(Phys.org)—GPS reduces battery life in a smartphone or tablet, a problem that has challenged a team led by principal researcher Jie Liu at Microsoft Research. Liu has said in the past that sensing and energy are emerging cross-cutting concerns in computer systems. "The proliferation of embedded and personal devices such as networked sensors and mobile phones gives computer systems increasing capability of gathering data from and adapting to the physical world and personal activities."
At the same time, energy constraints at different scales can affect battery life "and thus user experiences in embedded devices, and can be a limiting factor for the growth of IT infrastructure," he said.
How to serve up sensing data and at the same time reduce resource consumption has become a research task for Liu and co-workers. His group conducts fundamental and systems research on sensing and energy-efficient computing.
Addressing the GPS battery drain, Microsoft Research is using a concept for location services that involves offloading some of the data and calculations to consume far less power.

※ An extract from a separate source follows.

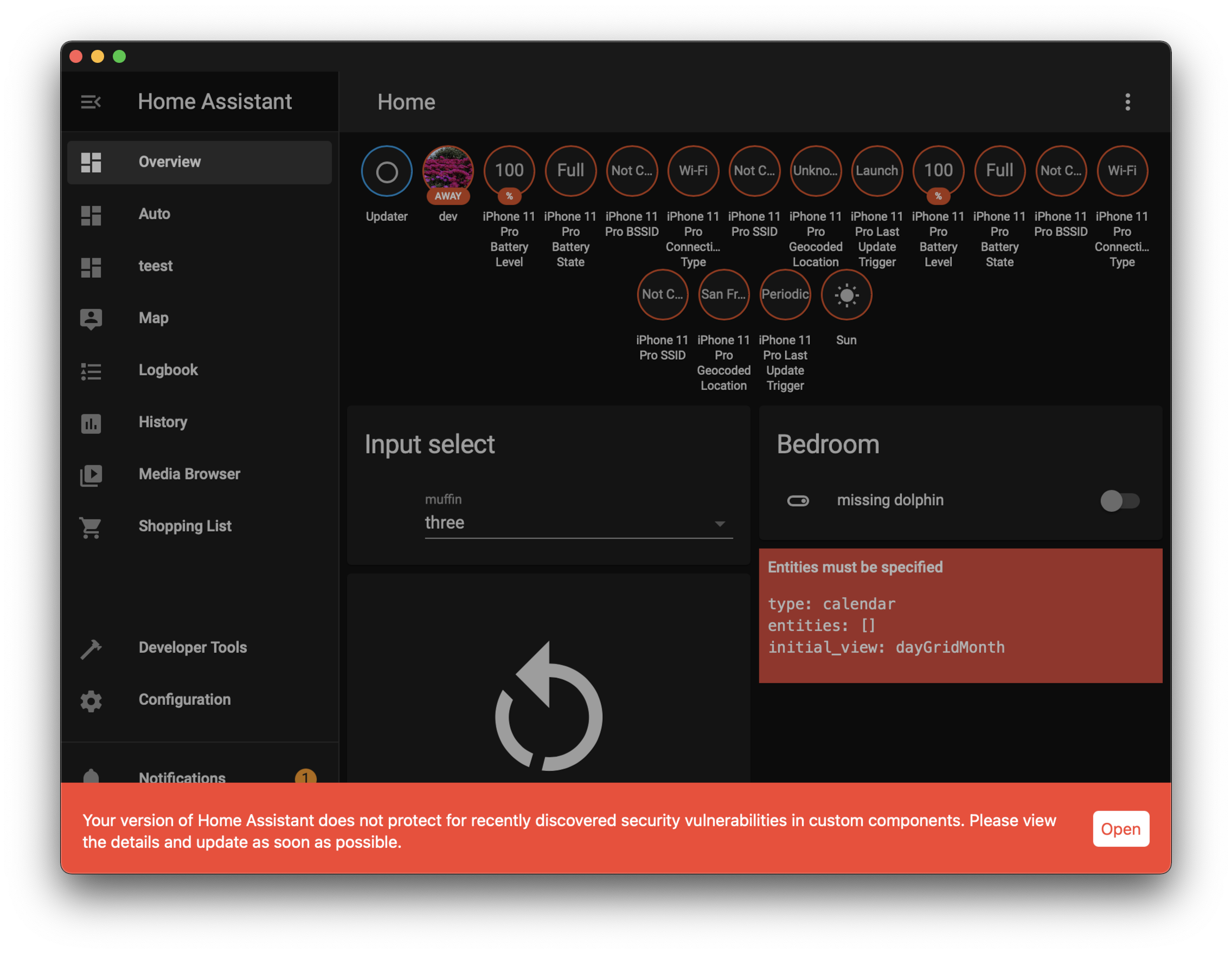This screenshot has width=1232, height=954.
Task: Click Open on the security warning
Action: [x=1120, y=828]
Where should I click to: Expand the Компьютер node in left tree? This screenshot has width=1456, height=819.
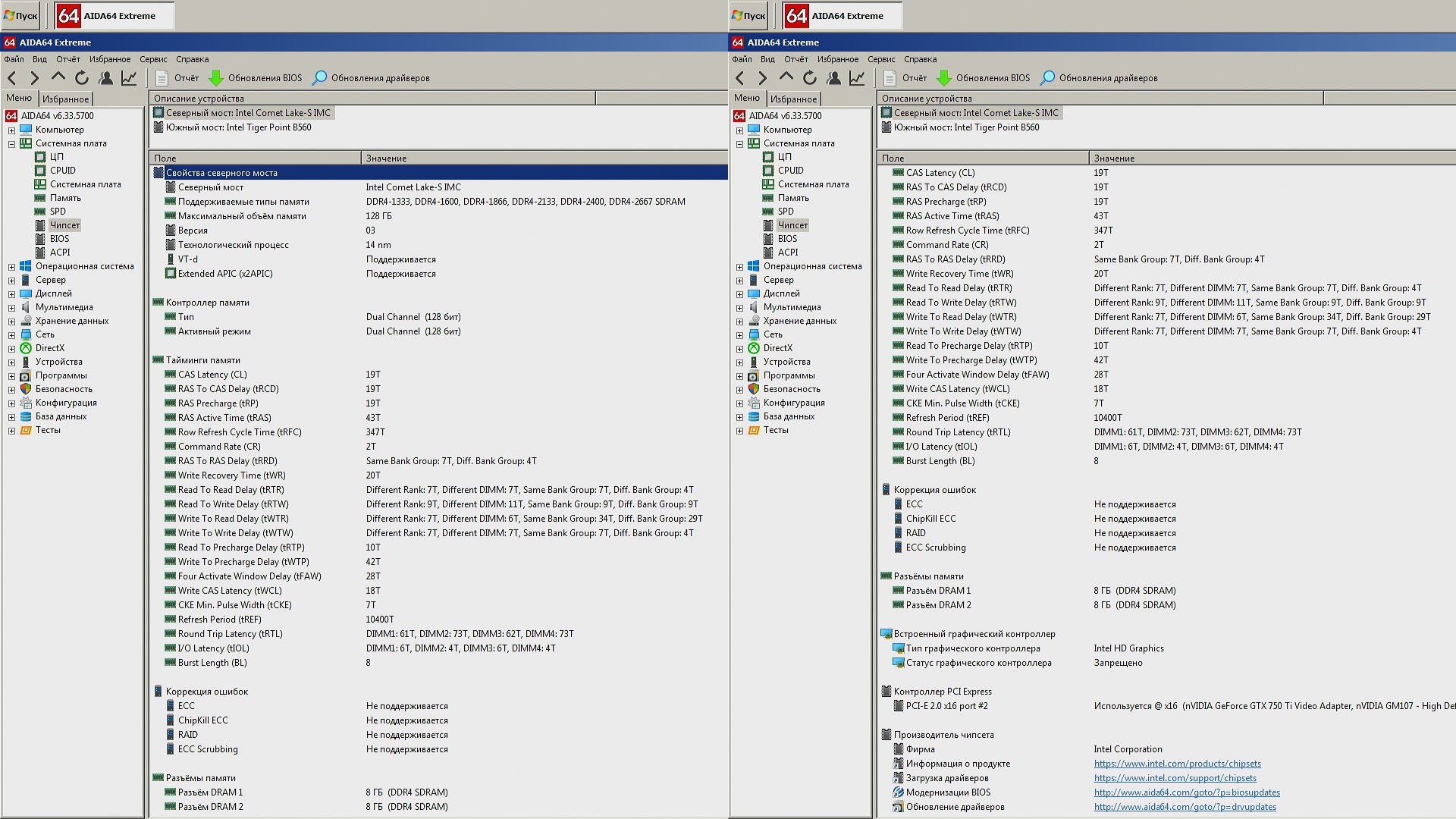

They have offloaded some of the work to the cloud. Their GPS system collects only a few milliseconds of information from satellites. The information is combined with information from public, online databases to calculate the device's past locations.
"We built an experimental platform using WWVB [the station used by radio-controlled clocks in North America to synchronize themselves] time synchronization and a GPS front end," according to the team. "On this platform, sensing a GPS location takes more than three orders of magnitude less energy than GPS on mobile phones," they stated. They moved to offload some of the work to the cloud, naming their platform, CLEO (Cultivating the Long tail in Environmental Observations).
"Typical GPS receivers, although widely available, consume too much energy to be useful for many applications. Observing that in many sensing scenarios, the location information can be post-processed when the data is uploaded to a server, we design a Cloud-Ofﬂoaded GPS (CO-GPS) solution that allows a sensing device to aggressively duty-cycle its GPS receiver and log just enough raw GPS signal for postprocessing."
They said that by leveraging publicly available information such as GNSS satellite ephemeris and an Earth elevation database, a cloud service can derive good-quality GPS locations from a few milliseconds of raw data.
They presented their research in Toronto at the ACM Conference on Embedded Networked Sensor Systems (SenSys). Their paper was titled "Energy Efﬁcient GPS Sensing with Cloud Ofﬂoading," by Jie Liu, Bodhi Priyantha, Ted Hart, Heitor Ramos, Antonio A.F. Loureiro, and Qiang Wang. Their study was awarded Best Paper at the conference.
They said the reference platform consists of a GPS receiver (Maxim MAX2769), a microcontroller (TI MCUMSP430F5338), a WWVB receiver module for time synchronization, and a serial ﬂash chip for storage and glue logic. In addition, the platform has a solar cell, a thin-ﬁlm Micro-Energy cell battery, and a Hi-Jack inspired audio communication port. An 8Mbit ﬂash enables storing up to 1000 GPS sample points. "The goal of the design is to demonstrate the low energy consumption per GPS sample."